Tongtong Huang would often ring in the Chinese New Year decked out head-to-toe in crimson clothes—right down to her underwear. Red is he color of the Chinese New Year, or Spring Festival, which was welcomed by countries all over the world yesterday.
The senior finance major intends to spend this Chinese New Year in red once again, while making dinner with her friends to celebrate.
“If I’m in China, I can feel all of the people around me are really excited about [the Chinese New Year],” she said. “These days, I have a lot of homework, readings and exams, so I don’t have time to realize it’s coming.”
“The Spring Festival is the most important holiday in China, it’s so important to see your family [during] this time,” Huang added.
There is a 12-year cycle of the lunar months around which the Chinese calendar revolves. Each year is represented by a different animal. The Chinese Year of the Monkey begins in this Gregorian year of 2016.
Temple’s Chinese Club celebrated the Year of the Monkey on Sunday with an event in the Student Center. Chinese students in the club taught American students how to make dumplings and they screened a movie about the Spring Festival, while also broadcasting a live-feed of the Super Bowl.
“By having the Chinese members teach the American students how to make dumplings, we’re hoping to get stronger ties between club members that way,” said Nick Wilson, a senior math major and the club’s president.
The Confucius Institute, which opened earlier this year, added faculty from China’s Zhejiang Normal University and strive to expand Temple’s programs about Chinese language and culture.
Benjamin Zeng, a professor and Chinese director of the Confucius Institute, said families will spend thousands of dollars to fulfill another Chinese tradition: setting off firecrackers.
Specific foods and traditions differ based on the religion or family in China. Zeng’s family usually ate taro foods to celebrate the new year, because they symbolize good things, like richness and prosperity in life.
“We also eat fish—which [means] surplus,” he said. “If you eat fish, you could have surplus in your budget for the next year. It’s all for good wish.”
Chinese New Year has specific customs that are often carried out by those who celebrate. Before the new year, there is extensive cleaning of the homes so that the bad luck can be cleaned away to welcome in the new year, Zeng said. Families usually go home to celebrate the new year together, and it has been called the largest annual human migration, with 2.9 billion people trying to get home to see their families, according to the BBC News.
Another custom that is common in China for the celebration of the new year is the gifting of red envelopes, or red packets filled with money and given as gifts. Because many international students will not be attending the festivities with their families, there are now virtual red packets that can be sent through the ‘WeChat’ app.
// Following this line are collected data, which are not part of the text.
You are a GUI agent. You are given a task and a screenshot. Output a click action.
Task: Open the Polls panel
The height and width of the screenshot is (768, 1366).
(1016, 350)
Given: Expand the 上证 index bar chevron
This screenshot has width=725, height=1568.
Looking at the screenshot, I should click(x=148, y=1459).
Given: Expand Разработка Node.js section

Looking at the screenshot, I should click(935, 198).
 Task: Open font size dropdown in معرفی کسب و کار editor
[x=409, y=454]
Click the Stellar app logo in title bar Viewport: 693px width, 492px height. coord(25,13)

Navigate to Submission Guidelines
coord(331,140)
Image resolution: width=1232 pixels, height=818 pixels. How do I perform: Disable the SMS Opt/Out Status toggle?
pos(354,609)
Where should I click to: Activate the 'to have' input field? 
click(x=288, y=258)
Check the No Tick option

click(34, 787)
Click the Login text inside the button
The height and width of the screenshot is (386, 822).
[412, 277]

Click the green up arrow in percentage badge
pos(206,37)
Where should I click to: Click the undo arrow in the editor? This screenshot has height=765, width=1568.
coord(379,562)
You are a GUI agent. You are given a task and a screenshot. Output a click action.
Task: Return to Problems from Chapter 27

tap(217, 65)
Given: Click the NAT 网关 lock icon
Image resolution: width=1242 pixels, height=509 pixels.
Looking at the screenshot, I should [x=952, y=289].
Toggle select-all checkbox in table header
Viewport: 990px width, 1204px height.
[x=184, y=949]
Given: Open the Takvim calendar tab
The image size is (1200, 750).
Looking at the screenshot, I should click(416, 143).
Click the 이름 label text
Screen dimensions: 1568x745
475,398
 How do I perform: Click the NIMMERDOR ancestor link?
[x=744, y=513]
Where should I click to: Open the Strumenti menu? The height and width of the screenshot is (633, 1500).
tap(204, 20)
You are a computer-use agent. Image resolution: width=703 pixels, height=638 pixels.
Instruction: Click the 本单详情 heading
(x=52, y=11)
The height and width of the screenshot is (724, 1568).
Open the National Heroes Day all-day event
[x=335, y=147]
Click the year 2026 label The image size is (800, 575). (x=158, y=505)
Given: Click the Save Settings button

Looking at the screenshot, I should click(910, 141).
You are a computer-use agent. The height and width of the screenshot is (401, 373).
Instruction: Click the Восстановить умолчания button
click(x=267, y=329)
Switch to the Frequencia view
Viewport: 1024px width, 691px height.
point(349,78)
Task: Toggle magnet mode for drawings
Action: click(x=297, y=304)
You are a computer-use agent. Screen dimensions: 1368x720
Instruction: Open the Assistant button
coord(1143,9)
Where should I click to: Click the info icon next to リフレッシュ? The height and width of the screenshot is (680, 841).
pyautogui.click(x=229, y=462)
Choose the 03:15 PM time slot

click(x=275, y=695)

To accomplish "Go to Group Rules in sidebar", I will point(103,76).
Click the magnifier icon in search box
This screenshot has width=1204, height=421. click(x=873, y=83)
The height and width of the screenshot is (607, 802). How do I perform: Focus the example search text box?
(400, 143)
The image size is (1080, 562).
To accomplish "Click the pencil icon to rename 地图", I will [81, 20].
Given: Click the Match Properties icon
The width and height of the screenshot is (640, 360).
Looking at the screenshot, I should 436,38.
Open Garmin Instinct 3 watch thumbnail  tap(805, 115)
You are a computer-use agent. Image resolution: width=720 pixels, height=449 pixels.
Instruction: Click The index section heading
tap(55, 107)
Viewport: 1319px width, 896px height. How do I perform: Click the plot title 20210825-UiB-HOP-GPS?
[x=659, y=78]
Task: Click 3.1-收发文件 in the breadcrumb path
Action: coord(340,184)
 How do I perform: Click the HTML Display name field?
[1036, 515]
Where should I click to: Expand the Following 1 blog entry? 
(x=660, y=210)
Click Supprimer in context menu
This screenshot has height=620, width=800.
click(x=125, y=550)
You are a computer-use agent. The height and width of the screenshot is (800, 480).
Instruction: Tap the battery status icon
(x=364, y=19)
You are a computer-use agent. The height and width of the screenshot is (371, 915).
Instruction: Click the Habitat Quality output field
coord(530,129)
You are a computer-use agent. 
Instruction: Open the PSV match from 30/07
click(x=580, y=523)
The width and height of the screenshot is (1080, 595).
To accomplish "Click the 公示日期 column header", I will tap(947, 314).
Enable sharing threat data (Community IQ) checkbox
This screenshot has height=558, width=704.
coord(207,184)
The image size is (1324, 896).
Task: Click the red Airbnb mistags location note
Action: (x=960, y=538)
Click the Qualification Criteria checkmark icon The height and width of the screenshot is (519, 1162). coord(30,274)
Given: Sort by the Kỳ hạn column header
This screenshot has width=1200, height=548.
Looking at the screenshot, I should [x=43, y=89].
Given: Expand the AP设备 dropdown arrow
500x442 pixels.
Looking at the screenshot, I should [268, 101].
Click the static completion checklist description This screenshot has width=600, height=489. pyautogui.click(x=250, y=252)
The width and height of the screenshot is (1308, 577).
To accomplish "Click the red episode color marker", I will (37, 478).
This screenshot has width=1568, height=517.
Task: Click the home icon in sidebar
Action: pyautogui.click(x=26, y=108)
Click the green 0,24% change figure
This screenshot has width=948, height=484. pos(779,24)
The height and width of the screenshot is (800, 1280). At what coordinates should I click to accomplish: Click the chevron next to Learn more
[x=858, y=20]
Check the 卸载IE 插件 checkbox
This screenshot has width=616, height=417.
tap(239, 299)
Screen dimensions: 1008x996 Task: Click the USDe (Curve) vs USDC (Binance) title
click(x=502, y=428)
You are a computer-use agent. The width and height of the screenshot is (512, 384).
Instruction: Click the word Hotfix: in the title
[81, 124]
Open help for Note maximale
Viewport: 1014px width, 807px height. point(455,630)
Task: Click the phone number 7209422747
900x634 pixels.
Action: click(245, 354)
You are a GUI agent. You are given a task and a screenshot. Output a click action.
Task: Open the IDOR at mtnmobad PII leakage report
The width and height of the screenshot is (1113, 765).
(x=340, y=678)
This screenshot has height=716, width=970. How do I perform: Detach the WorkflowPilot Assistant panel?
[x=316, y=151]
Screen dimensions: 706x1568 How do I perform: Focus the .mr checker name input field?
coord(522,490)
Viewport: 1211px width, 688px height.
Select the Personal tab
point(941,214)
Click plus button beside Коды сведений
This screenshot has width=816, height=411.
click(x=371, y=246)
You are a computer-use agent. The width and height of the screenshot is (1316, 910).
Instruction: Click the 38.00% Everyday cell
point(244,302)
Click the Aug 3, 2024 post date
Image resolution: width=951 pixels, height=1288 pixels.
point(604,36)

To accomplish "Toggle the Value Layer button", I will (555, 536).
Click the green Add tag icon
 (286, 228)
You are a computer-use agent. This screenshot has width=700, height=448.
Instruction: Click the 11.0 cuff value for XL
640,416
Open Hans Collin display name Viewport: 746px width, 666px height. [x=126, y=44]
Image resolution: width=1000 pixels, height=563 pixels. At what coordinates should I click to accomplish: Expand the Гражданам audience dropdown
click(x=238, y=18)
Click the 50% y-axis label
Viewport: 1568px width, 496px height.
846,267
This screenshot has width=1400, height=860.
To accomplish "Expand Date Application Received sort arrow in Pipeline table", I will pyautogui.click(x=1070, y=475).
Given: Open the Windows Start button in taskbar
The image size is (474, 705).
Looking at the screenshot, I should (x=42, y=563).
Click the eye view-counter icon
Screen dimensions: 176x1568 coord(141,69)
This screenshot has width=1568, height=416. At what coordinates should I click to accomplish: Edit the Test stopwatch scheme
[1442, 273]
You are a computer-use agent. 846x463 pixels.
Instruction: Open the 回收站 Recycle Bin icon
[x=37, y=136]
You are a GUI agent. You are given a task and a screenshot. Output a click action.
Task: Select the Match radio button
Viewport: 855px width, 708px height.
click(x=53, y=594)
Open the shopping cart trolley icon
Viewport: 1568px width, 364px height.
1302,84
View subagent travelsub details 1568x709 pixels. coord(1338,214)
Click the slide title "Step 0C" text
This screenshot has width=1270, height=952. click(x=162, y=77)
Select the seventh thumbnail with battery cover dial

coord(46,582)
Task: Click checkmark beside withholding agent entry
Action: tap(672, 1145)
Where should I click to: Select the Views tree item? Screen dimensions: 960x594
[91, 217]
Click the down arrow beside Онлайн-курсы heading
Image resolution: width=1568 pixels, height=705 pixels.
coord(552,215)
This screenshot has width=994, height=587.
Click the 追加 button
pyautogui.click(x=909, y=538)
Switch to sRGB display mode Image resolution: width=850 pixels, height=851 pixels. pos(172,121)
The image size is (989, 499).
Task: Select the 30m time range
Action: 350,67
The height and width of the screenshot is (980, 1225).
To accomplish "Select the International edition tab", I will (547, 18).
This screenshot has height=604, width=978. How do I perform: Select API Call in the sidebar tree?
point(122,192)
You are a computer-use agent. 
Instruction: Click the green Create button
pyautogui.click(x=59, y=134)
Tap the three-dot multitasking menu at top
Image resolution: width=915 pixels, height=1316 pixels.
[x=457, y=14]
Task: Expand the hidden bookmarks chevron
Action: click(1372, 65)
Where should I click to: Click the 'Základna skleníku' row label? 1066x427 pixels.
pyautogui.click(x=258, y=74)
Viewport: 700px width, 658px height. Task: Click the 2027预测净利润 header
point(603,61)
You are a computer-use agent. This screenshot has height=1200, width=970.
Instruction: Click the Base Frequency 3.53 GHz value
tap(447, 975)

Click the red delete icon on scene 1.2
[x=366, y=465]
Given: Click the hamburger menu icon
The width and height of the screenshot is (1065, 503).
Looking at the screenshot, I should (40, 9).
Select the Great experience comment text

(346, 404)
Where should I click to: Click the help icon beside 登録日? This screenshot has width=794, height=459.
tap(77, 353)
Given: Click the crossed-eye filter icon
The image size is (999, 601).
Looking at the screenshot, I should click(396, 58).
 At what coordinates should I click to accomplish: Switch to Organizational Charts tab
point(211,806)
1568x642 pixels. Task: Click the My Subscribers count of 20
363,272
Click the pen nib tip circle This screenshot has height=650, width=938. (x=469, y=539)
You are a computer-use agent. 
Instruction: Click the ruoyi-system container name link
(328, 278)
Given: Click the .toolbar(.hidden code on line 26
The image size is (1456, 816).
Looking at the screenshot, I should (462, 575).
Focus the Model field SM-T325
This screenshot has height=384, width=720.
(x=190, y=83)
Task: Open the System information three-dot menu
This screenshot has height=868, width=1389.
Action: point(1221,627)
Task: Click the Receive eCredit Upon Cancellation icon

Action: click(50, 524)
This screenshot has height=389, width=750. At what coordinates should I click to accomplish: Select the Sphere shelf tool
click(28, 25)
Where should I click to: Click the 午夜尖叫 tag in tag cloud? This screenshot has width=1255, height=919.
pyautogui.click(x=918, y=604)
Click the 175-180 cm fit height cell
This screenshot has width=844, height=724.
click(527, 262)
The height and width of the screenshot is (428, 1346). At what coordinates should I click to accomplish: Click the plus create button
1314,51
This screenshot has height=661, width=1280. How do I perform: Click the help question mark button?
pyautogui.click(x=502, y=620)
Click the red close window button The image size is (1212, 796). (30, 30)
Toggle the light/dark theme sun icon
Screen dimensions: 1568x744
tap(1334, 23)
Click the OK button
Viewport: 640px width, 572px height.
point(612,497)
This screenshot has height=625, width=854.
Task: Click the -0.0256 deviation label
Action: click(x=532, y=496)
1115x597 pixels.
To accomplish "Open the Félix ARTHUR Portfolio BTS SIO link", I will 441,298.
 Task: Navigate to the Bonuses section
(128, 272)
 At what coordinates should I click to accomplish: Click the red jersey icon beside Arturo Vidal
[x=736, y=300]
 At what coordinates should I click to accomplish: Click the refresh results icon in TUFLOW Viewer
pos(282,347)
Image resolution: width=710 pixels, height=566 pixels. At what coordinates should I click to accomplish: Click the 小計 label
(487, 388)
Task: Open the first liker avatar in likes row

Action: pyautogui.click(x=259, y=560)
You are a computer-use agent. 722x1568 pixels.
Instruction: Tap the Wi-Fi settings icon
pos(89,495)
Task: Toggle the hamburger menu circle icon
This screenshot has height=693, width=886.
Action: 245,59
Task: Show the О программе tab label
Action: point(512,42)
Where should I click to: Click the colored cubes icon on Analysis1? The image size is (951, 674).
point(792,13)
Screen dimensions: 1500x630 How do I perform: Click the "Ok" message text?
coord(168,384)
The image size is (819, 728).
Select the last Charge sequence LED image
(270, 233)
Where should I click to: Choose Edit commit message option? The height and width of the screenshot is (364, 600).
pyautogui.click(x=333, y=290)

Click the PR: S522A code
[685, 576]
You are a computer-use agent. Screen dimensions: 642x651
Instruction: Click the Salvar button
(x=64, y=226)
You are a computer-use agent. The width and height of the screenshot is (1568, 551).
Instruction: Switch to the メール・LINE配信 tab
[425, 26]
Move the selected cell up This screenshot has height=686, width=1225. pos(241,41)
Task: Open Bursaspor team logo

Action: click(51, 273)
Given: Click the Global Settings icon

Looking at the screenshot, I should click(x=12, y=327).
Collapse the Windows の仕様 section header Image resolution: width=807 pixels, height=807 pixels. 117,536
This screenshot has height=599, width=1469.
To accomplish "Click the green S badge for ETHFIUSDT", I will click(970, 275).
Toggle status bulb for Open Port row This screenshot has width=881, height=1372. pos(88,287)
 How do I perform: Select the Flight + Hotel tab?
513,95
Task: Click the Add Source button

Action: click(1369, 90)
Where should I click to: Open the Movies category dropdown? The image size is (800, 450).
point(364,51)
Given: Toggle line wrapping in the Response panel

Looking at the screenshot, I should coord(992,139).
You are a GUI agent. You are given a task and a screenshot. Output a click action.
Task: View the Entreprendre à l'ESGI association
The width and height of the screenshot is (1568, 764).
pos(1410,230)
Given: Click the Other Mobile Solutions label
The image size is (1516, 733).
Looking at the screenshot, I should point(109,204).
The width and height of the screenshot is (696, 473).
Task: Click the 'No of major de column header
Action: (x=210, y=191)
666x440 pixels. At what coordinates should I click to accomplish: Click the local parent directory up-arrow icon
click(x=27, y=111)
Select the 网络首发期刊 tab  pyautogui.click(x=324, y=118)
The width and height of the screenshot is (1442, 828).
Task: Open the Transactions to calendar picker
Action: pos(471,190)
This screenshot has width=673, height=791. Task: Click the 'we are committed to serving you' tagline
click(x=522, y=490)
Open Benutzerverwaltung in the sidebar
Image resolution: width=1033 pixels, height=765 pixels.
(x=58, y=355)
Xueming Guo, a junior management information system and human resources management major, said this is her third Chinese New Year away from home. To celebrate, Guo said she would eat dinner with her friends and go to a karaoke event in Chinatown.
“Normally in the past … it would feel like, ‘Wow, the new year is really coming,’” Guo said. “I want to go back in my childhood, because I really liked the New Year festival then.”
Despite missing out on another festival in China, Guo said she isn’t going to miss it only for the celebrations.
“It’s not about Spring Festival,” she said. “I miss home every day.”
Gillian McGoldrick can be reached at firstname.lastname@example.org.
Editor’s note: Emily Rolen, the editor-in-chief of The Temple News, is a member of the Chinese Club. She played no role in the reporting of the story.